Dataset records:
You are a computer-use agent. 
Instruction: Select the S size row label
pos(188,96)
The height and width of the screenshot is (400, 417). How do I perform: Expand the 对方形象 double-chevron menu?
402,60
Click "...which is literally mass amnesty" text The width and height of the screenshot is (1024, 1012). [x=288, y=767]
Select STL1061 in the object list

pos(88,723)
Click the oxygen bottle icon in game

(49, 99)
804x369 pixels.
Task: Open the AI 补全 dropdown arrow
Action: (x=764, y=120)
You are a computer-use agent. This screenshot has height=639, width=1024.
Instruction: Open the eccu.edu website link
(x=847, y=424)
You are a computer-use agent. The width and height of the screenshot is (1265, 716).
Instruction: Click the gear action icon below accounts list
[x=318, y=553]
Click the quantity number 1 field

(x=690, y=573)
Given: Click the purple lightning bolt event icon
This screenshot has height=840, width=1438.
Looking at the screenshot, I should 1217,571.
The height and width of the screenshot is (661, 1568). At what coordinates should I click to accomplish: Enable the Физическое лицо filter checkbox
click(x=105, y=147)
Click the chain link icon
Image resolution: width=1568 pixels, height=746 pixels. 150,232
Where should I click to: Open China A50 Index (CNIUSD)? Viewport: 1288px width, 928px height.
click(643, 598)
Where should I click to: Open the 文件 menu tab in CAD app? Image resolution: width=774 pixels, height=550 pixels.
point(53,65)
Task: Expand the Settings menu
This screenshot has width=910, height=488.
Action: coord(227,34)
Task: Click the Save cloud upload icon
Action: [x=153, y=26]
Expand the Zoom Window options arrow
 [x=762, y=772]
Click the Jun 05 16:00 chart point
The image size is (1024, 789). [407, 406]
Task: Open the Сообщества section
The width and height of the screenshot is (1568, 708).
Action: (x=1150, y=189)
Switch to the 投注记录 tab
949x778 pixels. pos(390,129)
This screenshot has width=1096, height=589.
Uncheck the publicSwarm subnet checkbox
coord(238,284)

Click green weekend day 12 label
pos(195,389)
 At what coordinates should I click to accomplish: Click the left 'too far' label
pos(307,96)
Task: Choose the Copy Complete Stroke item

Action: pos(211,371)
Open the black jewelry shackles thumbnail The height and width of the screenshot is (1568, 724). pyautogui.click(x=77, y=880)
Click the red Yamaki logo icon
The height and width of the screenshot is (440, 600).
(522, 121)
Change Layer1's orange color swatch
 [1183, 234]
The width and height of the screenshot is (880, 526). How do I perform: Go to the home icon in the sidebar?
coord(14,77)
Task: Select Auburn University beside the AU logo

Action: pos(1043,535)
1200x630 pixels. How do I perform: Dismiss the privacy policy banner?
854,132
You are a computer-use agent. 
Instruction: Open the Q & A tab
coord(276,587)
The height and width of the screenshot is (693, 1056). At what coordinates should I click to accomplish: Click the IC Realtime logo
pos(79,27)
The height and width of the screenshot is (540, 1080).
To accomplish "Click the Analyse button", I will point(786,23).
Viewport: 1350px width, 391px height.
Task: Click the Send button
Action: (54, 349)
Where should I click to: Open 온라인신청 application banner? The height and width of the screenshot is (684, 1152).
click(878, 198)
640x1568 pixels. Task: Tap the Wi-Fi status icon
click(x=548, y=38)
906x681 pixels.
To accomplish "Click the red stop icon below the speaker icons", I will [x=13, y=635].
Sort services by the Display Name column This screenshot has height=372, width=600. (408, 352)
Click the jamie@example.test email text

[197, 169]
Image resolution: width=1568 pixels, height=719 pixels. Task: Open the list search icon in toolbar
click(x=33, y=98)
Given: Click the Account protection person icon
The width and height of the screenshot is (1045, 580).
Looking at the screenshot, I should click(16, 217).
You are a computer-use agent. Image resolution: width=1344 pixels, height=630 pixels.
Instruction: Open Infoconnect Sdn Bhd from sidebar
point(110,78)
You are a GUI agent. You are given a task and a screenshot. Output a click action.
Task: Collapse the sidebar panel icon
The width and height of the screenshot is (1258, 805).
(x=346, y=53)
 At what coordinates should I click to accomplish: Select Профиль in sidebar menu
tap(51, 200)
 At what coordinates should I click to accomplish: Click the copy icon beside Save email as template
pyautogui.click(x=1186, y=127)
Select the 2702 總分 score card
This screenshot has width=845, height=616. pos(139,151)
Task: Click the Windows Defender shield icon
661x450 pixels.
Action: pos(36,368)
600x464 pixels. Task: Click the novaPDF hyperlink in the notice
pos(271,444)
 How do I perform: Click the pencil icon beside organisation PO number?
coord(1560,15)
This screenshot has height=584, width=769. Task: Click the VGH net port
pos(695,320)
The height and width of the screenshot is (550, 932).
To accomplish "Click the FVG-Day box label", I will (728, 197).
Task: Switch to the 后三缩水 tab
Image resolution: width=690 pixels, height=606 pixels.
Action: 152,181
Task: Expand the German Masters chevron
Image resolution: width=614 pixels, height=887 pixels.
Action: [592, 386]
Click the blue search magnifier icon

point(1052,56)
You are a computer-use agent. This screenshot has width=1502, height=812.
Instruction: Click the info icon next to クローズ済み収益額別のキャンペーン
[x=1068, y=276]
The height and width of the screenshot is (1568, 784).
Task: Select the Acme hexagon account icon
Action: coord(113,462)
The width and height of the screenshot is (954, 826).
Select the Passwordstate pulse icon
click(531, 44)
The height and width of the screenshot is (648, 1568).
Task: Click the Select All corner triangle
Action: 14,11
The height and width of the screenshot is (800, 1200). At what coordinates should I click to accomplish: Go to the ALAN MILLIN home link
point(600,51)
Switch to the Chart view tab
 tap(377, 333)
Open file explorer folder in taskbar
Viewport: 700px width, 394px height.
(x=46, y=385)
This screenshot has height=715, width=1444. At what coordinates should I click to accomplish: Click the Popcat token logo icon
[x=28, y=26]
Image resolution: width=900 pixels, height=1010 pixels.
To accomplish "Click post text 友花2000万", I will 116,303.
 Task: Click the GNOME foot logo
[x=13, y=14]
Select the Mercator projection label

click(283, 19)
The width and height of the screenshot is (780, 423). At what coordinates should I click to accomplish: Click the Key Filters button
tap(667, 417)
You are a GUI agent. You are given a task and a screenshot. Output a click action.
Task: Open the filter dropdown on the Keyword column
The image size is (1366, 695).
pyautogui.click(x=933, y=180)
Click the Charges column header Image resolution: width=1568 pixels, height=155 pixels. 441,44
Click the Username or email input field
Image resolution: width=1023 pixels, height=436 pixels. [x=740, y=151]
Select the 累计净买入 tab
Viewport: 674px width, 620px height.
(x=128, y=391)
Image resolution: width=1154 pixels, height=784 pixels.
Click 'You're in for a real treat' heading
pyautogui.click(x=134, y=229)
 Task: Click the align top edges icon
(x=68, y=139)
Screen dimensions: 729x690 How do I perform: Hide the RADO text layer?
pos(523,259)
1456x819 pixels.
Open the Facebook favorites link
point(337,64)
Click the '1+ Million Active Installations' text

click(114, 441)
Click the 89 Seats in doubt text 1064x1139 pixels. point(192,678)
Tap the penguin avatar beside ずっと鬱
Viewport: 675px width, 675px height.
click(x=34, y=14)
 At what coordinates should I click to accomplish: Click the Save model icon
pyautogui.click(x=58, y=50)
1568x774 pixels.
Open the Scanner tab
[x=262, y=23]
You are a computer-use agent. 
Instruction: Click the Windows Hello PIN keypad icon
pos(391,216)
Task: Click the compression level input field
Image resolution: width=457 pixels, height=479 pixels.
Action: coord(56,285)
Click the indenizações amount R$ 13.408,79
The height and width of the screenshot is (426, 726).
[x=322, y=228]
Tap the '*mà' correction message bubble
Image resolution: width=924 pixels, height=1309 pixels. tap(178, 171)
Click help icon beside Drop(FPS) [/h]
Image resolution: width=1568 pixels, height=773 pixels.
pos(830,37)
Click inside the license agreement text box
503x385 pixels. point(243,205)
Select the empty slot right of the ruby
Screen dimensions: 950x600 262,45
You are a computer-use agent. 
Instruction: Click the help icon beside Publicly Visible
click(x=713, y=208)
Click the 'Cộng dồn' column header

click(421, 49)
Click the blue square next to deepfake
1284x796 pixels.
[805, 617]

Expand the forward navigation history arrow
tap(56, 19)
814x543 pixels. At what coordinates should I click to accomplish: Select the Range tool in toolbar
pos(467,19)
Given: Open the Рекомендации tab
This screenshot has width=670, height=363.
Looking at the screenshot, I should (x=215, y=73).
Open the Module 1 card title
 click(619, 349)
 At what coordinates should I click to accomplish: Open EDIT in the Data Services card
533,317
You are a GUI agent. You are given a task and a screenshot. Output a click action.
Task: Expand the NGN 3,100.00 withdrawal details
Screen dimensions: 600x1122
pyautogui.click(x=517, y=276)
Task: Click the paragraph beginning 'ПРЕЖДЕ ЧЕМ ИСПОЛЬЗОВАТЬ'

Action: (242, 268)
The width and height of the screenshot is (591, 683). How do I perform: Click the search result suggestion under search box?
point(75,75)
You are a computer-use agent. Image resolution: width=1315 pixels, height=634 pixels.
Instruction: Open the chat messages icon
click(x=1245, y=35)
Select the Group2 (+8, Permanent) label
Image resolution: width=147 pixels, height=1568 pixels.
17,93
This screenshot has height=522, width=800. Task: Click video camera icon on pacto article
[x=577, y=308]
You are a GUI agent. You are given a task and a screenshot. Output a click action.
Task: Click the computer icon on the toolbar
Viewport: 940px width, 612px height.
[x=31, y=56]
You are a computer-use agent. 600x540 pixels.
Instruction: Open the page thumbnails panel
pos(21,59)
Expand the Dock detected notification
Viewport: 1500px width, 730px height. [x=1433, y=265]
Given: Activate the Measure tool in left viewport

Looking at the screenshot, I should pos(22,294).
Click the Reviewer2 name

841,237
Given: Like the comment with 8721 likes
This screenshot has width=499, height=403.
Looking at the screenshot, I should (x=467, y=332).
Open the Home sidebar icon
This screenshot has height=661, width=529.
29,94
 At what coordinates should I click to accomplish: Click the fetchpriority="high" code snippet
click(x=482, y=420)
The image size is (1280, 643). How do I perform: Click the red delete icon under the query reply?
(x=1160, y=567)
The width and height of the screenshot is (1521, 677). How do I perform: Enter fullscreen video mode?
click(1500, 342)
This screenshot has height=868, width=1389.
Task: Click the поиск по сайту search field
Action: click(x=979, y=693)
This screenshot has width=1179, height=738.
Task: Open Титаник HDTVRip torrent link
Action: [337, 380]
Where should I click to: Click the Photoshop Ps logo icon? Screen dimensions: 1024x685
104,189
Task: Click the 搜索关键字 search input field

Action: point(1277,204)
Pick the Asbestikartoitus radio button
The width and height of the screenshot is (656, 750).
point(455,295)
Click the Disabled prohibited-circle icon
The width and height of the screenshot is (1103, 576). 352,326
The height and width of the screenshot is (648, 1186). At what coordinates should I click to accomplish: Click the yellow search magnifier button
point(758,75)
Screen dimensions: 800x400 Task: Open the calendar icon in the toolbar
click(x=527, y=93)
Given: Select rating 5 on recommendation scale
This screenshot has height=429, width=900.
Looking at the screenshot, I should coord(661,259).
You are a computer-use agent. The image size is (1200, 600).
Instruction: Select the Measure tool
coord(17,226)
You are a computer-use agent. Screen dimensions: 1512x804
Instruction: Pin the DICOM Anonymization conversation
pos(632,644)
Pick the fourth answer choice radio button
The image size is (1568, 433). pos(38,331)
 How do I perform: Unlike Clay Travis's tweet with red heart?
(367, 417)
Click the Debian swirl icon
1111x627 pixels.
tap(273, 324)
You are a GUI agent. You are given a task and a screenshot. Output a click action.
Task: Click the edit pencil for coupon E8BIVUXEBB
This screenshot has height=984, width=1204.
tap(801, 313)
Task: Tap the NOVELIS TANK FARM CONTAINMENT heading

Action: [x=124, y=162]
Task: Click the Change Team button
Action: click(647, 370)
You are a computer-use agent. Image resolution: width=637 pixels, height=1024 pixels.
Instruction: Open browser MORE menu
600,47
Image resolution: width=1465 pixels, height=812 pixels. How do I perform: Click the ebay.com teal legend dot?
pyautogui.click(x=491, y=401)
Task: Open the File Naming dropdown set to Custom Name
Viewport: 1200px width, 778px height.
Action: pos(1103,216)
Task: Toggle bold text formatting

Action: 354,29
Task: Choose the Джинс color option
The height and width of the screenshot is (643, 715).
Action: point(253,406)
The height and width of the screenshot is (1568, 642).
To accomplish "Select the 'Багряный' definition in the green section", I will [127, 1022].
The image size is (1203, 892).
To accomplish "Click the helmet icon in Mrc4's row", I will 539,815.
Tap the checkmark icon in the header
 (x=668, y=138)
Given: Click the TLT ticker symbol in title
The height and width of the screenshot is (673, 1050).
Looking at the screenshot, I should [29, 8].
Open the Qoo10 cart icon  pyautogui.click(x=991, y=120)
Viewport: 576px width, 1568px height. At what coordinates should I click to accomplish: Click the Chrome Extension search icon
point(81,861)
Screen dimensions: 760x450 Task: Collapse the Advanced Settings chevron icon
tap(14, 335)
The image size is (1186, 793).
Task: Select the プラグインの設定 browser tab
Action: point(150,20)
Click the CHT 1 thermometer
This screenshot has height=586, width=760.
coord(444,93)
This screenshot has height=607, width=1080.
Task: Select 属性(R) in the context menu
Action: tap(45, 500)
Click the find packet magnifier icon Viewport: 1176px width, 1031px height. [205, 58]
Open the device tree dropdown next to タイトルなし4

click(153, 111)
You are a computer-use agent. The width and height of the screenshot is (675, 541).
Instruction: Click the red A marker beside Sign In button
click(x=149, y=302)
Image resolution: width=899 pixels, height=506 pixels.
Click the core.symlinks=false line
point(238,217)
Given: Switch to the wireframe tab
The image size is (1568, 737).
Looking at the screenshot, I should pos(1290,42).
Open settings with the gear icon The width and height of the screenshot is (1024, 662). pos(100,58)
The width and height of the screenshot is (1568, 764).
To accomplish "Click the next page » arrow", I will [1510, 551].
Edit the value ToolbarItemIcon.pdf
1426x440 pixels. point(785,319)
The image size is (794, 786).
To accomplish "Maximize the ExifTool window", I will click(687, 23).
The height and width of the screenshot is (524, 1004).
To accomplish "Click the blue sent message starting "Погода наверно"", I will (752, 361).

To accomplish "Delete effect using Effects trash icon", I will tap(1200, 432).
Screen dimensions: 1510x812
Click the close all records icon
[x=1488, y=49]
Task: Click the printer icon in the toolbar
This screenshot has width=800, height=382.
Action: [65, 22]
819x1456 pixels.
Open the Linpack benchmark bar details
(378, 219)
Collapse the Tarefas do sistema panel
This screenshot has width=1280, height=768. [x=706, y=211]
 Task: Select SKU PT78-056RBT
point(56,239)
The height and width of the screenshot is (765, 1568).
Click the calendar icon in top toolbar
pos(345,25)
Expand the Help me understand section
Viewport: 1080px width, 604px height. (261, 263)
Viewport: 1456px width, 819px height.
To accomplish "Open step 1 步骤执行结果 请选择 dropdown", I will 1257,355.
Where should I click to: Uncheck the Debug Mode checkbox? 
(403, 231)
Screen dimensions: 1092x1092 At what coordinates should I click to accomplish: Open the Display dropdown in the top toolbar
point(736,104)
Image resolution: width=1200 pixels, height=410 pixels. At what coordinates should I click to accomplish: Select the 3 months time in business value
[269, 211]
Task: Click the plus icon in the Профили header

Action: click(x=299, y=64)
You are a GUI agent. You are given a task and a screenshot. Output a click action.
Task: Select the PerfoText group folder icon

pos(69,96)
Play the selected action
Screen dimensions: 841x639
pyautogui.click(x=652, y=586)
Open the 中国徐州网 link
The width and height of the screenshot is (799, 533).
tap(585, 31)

Problem requirements:
Using the records above, write out exactly the lines between the one holding "The height and width of the screenshot is (765, 1568)." and the one holding "Viewport: 1456px width, 819px height.", inclusive; leave everything else out.

The completed task:
The height and width of the screenshot is (765, 1568).
Click the calendar icon in top toolbar
pos(345,25)
Expand the Help me understand section
Viewport: 1080px width, 604px height. (261, 263)
Viewport: 1456px width, 819px height.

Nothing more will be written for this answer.